In February of this year (2004) Egyptian authorities reported that the level of water in Lake Nasser, the 500-kilometer-long reservoir behind the dam, had dropped to 30 meters below capacity. Because of the drought, the flow of the Nile—84 billion cubic meters in a year of normal rainfall—was too feeble to fill the lake. Yet water aplenty flowed through the dam for Egypt’s farmers. At top level, Lake Nasser stores nearly 170 billion cubic meters of water, enough to satisfy Egypt’s needs for about three years.

Aswan DamThe dam, initiated in 1960, has already saved Egypt from two cycles of dangerous floods in 1964 and 1975 and two threatening periods of drought in 1972-73 and 1983-84. As recently as 1978, engineers feared that the water in Lake Nasser would rise beyond 183 meters above sea level, the maximum the dam can safely hold. But soon the level of the lake started dropping. During the next few years rain clouds failed to reach the edges of the African monsoon envelope, which lies roughly between 15 degrees north and south of the Equator and includes the drought-stricken areas of Ethiopia in the north and Mozambique in the south.

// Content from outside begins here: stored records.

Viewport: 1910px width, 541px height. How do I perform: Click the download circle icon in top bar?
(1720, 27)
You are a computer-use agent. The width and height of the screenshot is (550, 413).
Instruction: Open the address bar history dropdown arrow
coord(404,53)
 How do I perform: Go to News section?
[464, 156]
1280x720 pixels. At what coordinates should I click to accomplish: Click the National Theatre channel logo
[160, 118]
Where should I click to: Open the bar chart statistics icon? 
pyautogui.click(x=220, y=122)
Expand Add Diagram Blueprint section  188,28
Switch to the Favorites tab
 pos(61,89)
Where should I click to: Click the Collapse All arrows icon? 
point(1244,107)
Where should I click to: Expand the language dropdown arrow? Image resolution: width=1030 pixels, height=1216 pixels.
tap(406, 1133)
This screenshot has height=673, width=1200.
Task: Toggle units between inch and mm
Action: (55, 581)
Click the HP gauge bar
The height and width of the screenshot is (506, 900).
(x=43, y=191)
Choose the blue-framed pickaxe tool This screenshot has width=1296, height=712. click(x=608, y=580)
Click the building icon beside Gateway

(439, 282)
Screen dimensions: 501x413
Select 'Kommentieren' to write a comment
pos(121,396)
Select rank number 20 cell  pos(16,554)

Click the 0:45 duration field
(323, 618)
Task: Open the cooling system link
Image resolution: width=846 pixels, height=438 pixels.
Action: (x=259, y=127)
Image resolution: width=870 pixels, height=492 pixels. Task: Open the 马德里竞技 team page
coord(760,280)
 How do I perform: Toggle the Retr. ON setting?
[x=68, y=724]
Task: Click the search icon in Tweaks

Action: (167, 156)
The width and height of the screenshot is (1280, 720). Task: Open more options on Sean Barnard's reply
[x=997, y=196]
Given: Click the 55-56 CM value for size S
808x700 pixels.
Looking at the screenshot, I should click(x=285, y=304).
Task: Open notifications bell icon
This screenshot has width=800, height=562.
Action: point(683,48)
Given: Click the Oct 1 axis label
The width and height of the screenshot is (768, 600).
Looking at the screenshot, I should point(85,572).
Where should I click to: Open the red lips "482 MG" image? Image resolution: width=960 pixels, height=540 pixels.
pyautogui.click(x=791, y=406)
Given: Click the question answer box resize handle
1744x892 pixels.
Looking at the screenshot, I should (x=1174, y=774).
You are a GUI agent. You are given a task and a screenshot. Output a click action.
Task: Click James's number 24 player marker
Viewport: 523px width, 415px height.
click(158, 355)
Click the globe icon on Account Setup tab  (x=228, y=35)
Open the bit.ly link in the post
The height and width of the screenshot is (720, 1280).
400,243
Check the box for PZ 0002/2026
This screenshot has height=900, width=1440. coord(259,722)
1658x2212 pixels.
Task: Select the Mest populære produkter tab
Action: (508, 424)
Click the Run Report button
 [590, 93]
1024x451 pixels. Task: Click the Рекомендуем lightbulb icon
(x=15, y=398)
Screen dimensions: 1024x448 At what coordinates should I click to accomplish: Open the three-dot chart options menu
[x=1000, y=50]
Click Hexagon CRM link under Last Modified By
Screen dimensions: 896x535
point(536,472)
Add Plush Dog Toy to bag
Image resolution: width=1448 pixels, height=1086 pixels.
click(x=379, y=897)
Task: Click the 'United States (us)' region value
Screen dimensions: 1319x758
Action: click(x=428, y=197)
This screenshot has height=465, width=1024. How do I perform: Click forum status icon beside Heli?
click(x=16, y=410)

Recent aerial photographs of Lake Nasser reveal bathtub rings of old water levels on wadis and escarpments above a dark deposit of silt, like a landlocked mini- delta, green with new vegetation, between Egypt and Sudan (following pages). Fractures in the rock have been exposed, allowing study of the cause and effect of earthquakes recorded south of Aswan since the filling of the lake.

Aswan Dam

HIGH-RESOLUTION photographs 0f the Lake Nasser region taken from NASA’s space shuttle Challenger in 1984, and their comparison with Landsat images made from space in previous years, will help us study the changes of lake boundaries and how they relate to cycles of floods and droughts in the interior of Africa.

Before the High Dam was built, 50 percent of the Nile’s flow drained into the sea. Advocates of the dam argue that it conserves this water, prevents floods, is capable of producing 2,100 mega-watts of electrical power, and will increase the agricultural area of Egypt by 1.2 million hectares (2.9 million acres). Critics charge that it has blocked fertile silt of the yearly floods, increased the incidence of the parasitical ailment schistosomiasis among farmers, and caused a rise in groundwater levels in the Nile Valley down to Cairo.

On one point, there can be little argument: The High Dam has preserved Egypt from the famine that grips its neighbors to the south. As Joseph stored grain against the lean years in Pharaoh’s day, modern Egypt stores the life-giving Nile water itself behind the dam.